• Listed entries:
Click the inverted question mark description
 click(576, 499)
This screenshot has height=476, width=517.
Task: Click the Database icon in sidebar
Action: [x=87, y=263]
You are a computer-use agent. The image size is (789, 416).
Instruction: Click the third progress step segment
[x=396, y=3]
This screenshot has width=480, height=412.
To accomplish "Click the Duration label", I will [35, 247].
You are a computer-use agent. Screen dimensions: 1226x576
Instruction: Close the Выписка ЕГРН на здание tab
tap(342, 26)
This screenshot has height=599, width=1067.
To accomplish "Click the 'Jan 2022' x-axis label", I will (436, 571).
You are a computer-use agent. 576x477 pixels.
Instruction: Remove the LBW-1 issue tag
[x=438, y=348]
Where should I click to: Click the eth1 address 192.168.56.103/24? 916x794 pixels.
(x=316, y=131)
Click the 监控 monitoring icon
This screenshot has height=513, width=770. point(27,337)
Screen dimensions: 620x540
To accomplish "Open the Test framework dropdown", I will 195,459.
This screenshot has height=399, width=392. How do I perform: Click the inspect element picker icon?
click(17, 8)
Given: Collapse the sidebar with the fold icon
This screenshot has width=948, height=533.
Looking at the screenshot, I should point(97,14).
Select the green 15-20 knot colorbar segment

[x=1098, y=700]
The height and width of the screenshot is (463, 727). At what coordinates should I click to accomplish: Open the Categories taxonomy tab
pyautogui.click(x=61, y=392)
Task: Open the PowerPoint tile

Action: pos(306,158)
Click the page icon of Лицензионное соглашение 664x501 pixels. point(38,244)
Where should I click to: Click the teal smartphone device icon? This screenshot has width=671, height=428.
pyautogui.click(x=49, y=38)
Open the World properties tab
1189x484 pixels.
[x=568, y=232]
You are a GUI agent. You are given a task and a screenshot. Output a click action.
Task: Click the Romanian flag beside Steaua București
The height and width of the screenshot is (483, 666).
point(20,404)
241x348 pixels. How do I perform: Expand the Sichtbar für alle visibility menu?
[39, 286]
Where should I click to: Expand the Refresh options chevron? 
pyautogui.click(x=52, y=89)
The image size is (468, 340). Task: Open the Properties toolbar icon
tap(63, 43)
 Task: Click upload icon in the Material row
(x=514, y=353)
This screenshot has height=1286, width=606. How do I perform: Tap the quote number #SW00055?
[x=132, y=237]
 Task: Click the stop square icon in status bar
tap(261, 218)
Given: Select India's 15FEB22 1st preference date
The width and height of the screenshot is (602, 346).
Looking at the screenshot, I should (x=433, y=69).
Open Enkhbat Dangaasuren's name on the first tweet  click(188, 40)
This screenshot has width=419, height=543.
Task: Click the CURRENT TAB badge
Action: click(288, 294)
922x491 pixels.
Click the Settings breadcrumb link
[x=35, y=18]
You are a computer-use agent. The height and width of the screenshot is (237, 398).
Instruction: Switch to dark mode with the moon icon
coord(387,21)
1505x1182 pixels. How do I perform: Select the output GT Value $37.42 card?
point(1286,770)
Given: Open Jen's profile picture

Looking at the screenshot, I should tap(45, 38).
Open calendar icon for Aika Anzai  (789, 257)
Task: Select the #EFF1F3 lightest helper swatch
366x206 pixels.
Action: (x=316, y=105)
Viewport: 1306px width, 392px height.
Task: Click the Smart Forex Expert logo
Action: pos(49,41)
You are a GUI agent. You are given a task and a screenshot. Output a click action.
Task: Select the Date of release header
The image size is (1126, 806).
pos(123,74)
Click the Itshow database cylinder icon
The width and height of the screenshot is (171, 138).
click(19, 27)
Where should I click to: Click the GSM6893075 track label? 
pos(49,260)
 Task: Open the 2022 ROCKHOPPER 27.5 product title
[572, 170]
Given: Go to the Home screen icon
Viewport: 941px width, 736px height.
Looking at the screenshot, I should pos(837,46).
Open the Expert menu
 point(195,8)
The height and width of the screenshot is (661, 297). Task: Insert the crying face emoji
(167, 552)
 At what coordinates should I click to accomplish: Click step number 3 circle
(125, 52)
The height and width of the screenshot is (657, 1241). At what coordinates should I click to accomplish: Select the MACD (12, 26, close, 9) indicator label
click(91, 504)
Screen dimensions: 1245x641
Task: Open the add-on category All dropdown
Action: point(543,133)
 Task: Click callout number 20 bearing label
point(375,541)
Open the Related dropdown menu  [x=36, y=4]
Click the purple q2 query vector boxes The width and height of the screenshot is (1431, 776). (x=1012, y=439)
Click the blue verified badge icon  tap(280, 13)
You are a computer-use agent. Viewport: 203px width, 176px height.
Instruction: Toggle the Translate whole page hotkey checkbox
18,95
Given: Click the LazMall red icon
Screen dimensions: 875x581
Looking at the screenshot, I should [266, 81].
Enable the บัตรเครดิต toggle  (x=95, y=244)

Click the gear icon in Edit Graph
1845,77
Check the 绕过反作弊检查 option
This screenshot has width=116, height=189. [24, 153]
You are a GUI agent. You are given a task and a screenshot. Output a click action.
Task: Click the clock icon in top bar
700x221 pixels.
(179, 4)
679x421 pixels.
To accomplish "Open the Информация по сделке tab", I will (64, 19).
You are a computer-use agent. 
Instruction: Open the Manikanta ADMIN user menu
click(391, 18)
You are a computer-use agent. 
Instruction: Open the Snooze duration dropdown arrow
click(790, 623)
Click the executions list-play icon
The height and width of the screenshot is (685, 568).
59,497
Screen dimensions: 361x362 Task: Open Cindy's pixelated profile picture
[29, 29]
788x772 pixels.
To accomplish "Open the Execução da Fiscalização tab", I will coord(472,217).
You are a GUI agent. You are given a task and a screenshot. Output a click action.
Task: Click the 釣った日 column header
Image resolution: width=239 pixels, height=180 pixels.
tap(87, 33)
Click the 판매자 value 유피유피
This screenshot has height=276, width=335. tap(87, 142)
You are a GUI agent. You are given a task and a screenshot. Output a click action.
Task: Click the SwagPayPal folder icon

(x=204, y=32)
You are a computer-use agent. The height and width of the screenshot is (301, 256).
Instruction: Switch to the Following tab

• What is being asked:
Please copy all lines of the listing in which the string "header" occurs.

• Expected answer:
Task: Select the Date of release header
Task: Click the 釣った日 column header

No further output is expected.